By the time Splash joined his grizzled buddies at the pool that evening, all of them were up and ready. They were outfitted in the same cardinal-red tank suits they had worn on the old team, while the young swimmers wore a newer, flipper green and gold. (During workouts, White allowed the whole team to wear whatever color or patterns they preferred, a concession to the New Generation many less successful coaches have been loath to make.) It was obvious that the old guys were feeling competitive. "We used to drink our tea and honey to get charged up," said Kelbe, watching the youngsters. "They probably do this...." And, laughing, he shot an imaginary hypodermic needle into his forearm.
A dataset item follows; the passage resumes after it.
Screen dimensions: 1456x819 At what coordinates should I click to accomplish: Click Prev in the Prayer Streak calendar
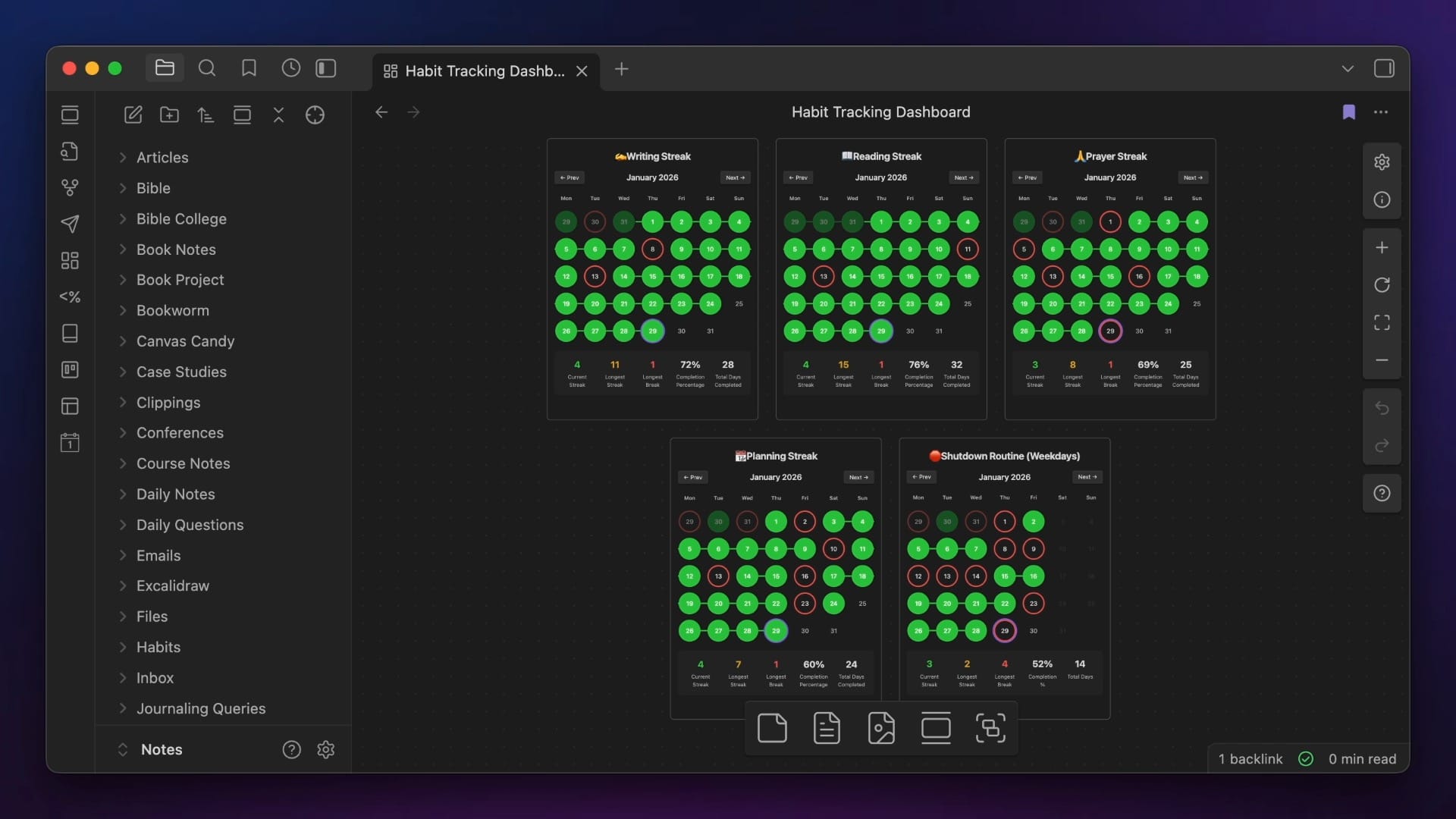click(x=1027, y=177)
White had spared his old swimmers nothing. Kelbe, lead-off man for the ancients on the strength of his start, would face Mark Unak, the deceptively quick backstroker who, it turned out, was also a considerable freestyler. Wahlen would go against Mark Irgens, also 16, a sub-24-second freestyler over 50 yards. Montag was pitting his mailman's stride (not to mention his beer drinker's gut) against a mere sophomore, 15-year-old Bob Sells, who had swum the 50 in 22.4 just a week earlier (as against Montag's best-ever 24.8). In the anchor slot, Splash would be up against Coach White's very own son, Tim, age 16, who has done 1:52.9 over 200 yards freestyle. God and the coach only knew what young White could do for 50. "Don't worry," Tim whispered to Splash as they lined up for the race. "I was out sick for the past few weeks and I probably won't even finish." Then he rippled his muscles and laughed uproariously. "It was a nightmare." Splash said later.